◆ TASK REQUIREMENTS ◆
Everything from the first line of the entries below through the line holding "You are a computer-use agent. The" must be printed exactly as written.

◆ DATASET RECORDS ◆
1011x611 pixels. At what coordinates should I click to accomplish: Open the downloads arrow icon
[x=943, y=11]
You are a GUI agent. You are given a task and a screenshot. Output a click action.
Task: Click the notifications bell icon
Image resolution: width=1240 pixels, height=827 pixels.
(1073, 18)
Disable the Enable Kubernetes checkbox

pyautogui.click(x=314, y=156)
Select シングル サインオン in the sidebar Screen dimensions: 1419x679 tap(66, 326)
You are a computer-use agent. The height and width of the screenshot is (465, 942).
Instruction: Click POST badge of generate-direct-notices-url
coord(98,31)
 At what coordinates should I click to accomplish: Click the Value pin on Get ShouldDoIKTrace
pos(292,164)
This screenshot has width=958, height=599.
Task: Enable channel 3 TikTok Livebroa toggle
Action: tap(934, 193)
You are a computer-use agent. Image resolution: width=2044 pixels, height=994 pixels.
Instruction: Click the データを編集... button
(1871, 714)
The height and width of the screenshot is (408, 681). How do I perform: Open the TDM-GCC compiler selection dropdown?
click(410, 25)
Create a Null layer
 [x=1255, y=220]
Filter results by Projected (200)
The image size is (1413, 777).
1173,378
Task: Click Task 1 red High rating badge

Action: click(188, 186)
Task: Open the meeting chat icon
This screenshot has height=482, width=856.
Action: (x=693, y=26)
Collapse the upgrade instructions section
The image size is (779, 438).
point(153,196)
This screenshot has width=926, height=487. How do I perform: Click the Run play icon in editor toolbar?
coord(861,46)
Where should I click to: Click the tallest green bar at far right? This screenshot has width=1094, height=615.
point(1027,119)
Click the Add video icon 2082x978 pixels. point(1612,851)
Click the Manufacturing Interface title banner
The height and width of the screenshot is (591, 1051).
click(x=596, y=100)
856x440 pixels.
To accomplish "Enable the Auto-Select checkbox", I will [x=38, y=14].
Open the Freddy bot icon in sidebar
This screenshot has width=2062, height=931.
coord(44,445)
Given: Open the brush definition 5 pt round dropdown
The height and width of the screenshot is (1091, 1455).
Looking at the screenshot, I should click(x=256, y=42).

◆ EXERCISE RESULT ◆
1011x611 pixels. At what coordinates should I click to accomplish: Open the downloads arrow icon
[x=943, y=11]
You are a GUI agent. You are given a task and a screenshot. Output a click action.
Task: Click the notifications bell icon
Image resolution: width=1240 pixels, height=827 pixels.
(1073, 18)
Disable the Enable Kubernetes checkbox

pyautogui.click(x=314, y=156)
Select シングル サインオン in the sidebar Screen dimensions: 1419x679 tap(66, 326)
You are a computer-use agent. The height and width of the screenshot is (465, 942).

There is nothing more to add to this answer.